WORK TASK.
Return all records exactly. Nothing may be added.

======== RECORD EXTRACTS

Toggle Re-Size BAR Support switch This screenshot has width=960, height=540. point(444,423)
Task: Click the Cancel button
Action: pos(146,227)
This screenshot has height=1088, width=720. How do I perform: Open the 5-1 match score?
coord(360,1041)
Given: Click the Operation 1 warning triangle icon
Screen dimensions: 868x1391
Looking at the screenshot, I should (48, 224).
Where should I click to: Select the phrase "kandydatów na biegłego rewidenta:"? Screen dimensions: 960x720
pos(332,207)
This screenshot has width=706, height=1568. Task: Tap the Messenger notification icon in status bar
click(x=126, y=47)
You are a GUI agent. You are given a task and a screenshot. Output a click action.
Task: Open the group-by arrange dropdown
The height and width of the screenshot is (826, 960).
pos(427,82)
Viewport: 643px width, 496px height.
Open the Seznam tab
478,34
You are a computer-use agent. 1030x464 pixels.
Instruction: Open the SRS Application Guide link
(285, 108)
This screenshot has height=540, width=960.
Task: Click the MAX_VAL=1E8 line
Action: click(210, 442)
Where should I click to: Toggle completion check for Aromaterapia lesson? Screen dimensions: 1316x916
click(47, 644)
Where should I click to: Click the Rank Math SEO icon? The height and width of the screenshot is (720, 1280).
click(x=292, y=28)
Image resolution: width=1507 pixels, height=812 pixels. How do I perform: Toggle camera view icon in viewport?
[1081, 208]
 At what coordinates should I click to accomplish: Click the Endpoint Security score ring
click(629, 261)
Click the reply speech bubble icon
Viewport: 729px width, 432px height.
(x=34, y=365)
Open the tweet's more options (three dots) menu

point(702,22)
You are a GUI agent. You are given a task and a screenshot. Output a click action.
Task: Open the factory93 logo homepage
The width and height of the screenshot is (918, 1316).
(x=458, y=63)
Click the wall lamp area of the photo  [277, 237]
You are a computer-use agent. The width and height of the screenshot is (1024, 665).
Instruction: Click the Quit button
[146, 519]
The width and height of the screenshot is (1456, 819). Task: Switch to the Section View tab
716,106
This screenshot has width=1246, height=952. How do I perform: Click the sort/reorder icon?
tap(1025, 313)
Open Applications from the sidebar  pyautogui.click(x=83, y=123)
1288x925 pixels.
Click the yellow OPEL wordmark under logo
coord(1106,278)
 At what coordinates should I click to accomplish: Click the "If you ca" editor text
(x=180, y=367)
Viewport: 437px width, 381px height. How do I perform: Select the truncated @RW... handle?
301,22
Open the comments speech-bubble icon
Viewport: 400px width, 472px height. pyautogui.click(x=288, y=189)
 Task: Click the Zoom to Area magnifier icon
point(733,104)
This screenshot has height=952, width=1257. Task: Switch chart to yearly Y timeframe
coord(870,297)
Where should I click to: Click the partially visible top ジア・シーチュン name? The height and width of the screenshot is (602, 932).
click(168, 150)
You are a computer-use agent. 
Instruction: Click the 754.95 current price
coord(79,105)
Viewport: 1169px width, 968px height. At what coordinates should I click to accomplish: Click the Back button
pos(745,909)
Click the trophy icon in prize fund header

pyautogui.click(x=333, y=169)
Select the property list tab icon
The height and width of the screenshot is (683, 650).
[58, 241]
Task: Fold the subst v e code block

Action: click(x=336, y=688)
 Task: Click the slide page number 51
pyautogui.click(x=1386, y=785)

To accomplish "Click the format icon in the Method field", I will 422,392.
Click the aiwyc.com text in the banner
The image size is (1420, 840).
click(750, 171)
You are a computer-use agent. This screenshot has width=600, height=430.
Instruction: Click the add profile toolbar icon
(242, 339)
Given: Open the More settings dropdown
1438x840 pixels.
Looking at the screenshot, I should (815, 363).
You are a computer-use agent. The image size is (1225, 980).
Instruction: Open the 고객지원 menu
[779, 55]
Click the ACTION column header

================

WRITTEN ANSWER.
Toggle Re-Size BAR Support switch This screenshot has width=960, height=540. point(444,423)
Task: Click the Cancel button
Action: pos(146,227)
This screenshot has height=1088, width=720. How do I perform: Open the 5-1 match score?
coord(360,1041)
Given: Click the Operation 1 warning triangle icon
Screen dimensions: 868x1391
Looking at the screenshot, I should (48, 224).
Where should I click to: Select the phrase "kandydatów na biegłego rewidenta:"? Screen dimensions: 960x720
pos(332,207)
This screenshot has width=706, height=1568. Task: Tap the Messenger notification icon in status bar
click(x=126, y=47)
You are a GUI agent. You are given a task and a screenshot. Output a click action.
Task: Open the group-by arrange dropdown
The height and width of the screenshot is (826, 960).
pos(427,82)
Viewport: 643px width, 496px height.
Open the Seznam tab
478,34
You are a computer-use agent. 1030x464 pixels.
Instruction: Open the SRS Application Guide link
(285, 108)
This screenshot has height=540, width=960.
Task: Click the MAX_VAL=1E8 line
Action: click(210, 442)
Where should I click to: Toggle completion check for Aromaterapia lesson? Screen dimensions: 1316x916
click(47, 644)
Where should I click to: Click the Rank Math SEO icon? The height and width of the screenshot is (720, 1280).
click(x=292, y=28)
Image resolution: width=1507 pixels, height=812 pixels. How do I perform: Toggle camera view icon in viewport?
[1081, 208]
 At what coordinates should I click to accomplish: Click the Endpoint Security score ring
click(629, 261)
Click the reply speech bubble icon
Viewport: 729px width, 432px height.
(x=34, y=365)
Open the tweet's more options (three dots) menu

point(702,22)
You are a GUI agent. You are given a task and a screenshot. Output a click action.
Task: Open the factory93 logo homepage
The width and height of the screenshot is (918, 1316).
(x=458, y=63)
Click the wall lamp area of the photo  [277, 237]
You are a computer-use agent. The width and height of the screenshot is (1024, 665).
Instruction: Click the Quit button
[146, 519]
The width and height of the screenshot is (1456, 819). Task: Switch to the Section View tab
716,106
This screenshot has width=1246, height=952. How do I perform: Click the sort/reorder icon?
tap(1025, 313)
Open Applications from the sidebar  pyautogui.click(x=83, y=123)
1288x925 pixels.
Click the yellow OPEL wordmark under logo
coord(1106,278)
 At what coordinates should I click to accomplish: Click the "If you ca" editor text
(x=180, y=367)
Viewport: 437px width, 381px height. How do I perform: Select the truncated @RW... handle?
301,22
Open the comments speech-bubble icon
Viewport: 400px width, 472px height. pyautogui.click(x=288, y=189)
 Task: Click the Zoom to Area magnifier icon
point(733,104)
This screenshot has height=952, width=1257. Task: Switch chart to yearly Y timeframe
coord(870,297)
Where should I click to: Click the partially visible top ジア・シーチュン name? The height and width of the screenshot is (602, 932).
click(168, 150)
You are a computer-use agent. 
Instruction: Click the 754.95 current price
coord(79,105)
Viewport: 1169px width, 968px height. At what coordinates should I click to accomplish: Click the Back button
pos(745,909)
Click the trophy icon in prize fund header

pyautogui.click(x=333, y=169)
Select the property list tab icon
The height and width of the screenshot is (683, 650).
[58, 241]
Task: Fold the subst v e code block

Action: click(x=336, y=688)
 Task: Click the slide page number 51
pyautogui.click(x=1386, y=785)

To accomplish "Click the format icon in the Method field", I will 422,392.
Click the aiwyc.com text in the banner
The image size is (1420, 840).
click(750, 171)
You are a computer-use agent. This screenshot has width=600, height=430.
Instruction: Click the add profile toolbar icon
(242, 339)
Given: Open the More settings dropdown
1438x840 pixels.
Looking at the screenshot, I should (815, 363).
You are a computer-use agent. The image size is (1225, 980).
Instruction: Open the 고객지원 menu
[779, 55]
Click the ACTION column header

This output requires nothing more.